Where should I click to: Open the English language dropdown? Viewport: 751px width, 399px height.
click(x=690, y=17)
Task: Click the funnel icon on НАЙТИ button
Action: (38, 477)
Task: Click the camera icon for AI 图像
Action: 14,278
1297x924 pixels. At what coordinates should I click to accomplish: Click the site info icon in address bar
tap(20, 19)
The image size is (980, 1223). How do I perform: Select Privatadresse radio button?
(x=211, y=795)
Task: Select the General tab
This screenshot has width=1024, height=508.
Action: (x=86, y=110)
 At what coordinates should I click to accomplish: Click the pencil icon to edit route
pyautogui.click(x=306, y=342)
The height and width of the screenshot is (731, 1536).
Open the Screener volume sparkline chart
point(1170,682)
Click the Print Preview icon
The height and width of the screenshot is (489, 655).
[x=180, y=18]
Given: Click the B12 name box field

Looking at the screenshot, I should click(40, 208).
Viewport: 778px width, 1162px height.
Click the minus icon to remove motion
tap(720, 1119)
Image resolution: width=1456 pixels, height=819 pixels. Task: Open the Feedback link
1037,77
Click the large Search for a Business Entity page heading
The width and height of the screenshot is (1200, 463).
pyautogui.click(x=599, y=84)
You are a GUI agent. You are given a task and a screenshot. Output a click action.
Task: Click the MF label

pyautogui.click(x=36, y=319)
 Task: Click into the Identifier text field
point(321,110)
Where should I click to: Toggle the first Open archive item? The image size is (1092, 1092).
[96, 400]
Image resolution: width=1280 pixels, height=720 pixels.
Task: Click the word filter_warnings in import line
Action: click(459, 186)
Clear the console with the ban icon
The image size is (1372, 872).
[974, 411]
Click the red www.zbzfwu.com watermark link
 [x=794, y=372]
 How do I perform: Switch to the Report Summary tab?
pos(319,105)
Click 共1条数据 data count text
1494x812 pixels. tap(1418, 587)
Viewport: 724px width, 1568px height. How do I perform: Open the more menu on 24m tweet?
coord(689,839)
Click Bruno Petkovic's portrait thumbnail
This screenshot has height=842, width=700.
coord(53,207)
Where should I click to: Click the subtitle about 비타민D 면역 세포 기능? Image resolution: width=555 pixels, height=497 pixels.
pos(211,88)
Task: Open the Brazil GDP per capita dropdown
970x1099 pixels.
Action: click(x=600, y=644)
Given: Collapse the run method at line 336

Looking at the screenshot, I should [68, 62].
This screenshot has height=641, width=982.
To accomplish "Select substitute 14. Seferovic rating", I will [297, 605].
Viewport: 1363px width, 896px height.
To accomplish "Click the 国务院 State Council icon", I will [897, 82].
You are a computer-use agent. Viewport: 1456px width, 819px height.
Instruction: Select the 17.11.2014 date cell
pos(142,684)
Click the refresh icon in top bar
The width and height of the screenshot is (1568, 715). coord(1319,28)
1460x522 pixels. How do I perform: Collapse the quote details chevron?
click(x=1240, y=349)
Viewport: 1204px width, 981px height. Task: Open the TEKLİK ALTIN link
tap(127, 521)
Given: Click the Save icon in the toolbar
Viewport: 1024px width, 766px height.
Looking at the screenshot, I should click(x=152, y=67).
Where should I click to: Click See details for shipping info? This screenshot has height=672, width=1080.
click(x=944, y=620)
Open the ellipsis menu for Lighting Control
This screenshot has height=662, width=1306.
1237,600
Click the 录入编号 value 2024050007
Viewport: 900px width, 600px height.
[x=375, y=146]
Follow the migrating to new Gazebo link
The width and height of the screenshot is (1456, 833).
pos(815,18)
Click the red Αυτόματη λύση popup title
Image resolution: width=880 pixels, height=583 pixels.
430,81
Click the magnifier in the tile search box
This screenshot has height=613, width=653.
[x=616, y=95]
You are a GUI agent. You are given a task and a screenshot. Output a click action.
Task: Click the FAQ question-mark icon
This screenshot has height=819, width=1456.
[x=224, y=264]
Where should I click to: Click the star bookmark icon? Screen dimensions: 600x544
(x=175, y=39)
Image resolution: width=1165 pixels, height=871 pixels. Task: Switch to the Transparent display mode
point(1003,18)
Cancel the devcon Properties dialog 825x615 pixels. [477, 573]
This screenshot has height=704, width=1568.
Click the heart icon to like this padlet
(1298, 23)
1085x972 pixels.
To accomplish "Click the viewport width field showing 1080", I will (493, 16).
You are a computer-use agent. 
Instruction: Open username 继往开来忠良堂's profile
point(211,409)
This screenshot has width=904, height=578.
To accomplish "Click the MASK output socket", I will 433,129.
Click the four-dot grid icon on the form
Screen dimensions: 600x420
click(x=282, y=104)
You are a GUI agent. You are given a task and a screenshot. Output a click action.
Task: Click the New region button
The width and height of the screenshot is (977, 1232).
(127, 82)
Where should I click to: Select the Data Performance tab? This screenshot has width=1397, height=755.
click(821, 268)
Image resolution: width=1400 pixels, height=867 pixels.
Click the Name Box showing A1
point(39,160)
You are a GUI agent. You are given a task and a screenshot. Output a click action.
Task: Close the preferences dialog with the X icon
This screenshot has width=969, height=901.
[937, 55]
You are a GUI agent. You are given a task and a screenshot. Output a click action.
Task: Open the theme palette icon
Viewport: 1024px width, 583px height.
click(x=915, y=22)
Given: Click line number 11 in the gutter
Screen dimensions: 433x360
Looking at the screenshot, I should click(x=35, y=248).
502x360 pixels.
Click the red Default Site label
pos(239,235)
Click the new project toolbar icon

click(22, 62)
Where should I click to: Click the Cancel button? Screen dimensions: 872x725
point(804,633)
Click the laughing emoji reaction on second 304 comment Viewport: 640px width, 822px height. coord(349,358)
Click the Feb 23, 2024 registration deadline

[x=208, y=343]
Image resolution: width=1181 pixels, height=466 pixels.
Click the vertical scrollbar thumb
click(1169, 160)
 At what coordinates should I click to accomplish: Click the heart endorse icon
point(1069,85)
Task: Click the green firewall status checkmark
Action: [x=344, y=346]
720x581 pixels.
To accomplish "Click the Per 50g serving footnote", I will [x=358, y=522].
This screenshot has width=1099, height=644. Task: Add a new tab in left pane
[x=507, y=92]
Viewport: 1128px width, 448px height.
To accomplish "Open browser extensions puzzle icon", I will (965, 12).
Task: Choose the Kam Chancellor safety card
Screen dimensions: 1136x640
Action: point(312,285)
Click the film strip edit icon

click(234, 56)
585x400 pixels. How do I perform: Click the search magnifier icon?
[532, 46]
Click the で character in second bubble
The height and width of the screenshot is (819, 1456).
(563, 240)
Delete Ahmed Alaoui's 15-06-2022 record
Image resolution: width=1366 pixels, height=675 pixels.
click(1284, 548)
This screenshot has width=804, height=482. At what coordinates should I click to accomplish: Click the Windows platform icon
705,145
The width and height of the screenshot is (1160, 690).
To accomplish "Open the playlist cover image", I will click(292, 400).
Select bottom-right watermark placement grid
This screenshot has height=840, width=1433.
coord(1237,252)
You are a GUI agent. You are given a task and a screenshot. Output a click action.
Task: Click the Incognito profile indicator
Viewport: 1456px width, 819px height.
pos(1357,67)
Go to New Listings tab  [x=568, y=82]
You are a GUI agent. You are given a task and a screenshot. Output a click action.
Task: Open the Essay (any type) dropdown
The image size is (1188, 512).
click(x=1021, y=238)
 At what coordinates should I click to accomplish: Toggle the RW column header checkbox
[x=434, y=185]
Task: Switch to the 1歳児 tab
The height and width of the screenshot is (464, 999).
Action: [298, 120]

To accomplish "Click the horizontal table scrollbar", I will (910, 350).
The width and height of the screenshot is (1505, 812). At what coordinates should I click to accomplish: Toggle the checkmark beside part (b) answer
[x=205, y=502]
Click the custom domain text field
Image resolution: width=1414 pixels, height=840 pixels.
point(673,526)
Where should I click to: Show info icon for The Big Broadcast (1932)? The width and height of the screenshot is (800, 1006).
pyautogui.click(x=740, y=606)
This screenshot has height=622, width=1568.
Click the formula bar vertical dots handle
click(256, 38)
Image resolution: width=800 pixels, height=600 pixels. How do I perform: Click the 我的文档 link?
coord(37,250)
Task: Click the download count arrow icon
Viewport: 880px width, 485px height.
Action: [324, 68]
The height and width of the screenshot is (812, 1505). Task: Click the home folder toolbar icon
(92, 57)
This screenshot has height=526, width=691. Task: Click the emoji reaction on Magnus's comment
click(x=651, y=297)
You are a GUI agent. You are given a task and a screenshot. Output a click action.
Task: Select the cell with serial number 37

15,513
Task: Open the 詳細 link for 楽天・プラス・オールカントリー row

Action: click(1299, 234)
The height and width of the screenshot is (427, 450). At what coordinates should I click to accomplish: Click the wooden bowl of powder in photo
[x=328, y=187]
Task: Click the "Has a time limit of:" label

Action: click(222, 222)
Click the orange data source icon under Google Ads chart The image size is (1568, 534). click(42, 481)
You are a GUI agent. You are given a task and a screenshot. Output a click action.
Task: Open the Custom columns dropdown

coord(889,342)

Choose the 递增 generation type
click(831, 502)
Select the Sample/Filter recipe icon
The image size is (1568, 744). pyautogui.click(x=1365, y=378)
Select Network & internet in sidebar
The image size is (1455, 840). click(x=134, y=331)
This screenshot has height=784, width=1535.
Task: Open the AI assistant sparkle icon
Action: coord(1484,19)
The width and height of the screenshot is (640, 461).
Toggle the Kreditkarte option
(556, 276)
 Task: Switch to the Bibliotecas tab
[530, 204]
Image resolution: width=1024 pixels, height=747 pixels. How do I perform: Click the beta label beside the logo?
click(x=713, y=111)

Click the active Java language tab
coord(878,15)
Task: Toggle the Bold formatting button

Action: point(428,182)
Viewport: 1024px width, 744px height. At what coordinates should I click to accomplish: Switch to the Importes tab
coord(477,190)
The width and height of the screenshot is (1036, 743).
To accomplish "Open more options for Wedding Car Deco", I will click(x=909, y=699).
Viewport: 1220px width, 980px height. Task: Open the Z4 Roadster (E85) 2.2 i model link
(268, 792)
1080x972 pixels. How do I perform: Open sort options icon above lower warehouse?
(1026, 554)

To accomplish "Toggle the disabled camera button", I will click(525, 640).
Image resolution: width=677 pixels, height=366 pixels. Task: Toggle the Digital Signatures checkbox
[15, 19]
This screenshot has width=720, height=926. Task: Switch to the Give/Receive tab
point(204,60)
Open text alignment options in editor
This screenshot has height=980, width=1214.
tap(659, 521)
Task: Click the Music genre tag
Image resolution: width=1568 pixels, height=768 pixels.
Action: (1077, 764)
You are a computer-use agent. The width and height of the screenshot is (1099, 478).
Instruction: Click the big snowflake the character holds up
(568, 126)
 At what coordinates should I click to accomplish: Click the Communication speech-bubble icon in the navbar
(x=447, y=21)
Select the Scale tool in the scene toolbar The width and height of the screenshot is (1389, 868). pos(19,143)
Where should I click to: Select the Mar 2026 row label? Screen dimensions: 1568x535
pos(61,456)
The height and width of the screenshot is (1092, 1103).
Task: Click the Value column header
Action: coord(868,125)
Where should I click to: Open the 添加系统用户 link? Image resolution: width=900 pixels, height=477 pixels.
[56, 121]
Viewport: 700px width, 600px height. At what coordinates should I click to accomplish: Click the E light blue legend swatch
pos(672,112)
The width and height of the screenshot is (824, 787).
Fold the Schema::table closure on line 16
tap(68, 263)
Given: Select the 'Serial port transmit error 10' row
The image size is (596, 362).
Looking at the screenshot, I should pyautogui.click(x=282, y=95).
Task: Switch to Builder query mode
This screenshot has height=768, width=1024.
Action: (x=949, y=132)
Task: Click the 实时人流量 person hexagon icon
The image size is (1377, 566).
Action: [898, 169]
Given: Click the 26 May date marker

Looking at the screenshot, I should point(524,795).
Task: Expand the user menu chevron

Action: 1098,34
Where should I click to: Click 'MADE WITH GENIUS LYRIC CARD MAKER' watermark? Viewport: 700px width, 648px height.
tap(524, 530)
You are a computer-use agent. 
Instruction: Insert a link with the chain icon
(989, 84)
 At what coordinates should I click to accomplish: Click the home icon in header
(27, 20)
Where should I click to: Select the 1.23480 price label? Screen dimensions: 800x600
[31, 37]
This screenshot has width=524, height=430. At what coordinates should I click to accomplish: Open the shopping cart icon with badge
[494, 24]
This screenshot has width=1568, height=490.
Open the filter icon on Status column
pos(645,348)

- WHAT THE TASK REQUIRES
Extract the lines from the first one down through the line containing "point(321,110)", copying each word for word.

- REPLY
Where should I click to: Open the English language dropdown? Viewport: 751px width, 399px height.
click(x=690, y=17)
Task: Click the funnel icon on НАЙТИ button
Action: (38, 477)
Task: Click the camera icon for AI 图像
Action: 14,278
1297x924 pixels. At what coordinates should I click to accomplish: Click the site info icon in address bar
tap(20, 19)
The image size is (980, 1223). How do I perform: Select Privatadresse radio button?
(x=211, y=795)
Task: Select the General tab
This screenshot has width=1024, height=508.
Action: (x=86, y=110)
 At what coordinates should I click to accomplish: Click the pencil icon to edit route
pyautogui.click(x=306, y=342)
The height and width of the screenshot is (731, 1536).
Open the Screener volume sparkline chart
point(1170,682)
Click the Print Preview icon
The height and width of the screenshot is (489, 655).
[x=180, y=18]
Given: Click the B12 name box field

Looking at the screenshot, I should click(40, 208).
Viewport: 778px width, 1162px height.
Click the minus icon to remove motion
tap(720, 1119)
Image resolution: width=1456 pixels, height=819 pixels. Task: Open the Feedback link
1037,77
Click the large Search for a Business Entity page heading
The width and height of the screenshot is (1200, 463).
pyautogui.click(x=599, y=84)
You are a GUI agent. You are given a task and a screenshot. Output a click action.
Task: Click the MF label

pyautogui.click(x=36, y=319)
 Task: Click into the Identifier text field
point(321,110)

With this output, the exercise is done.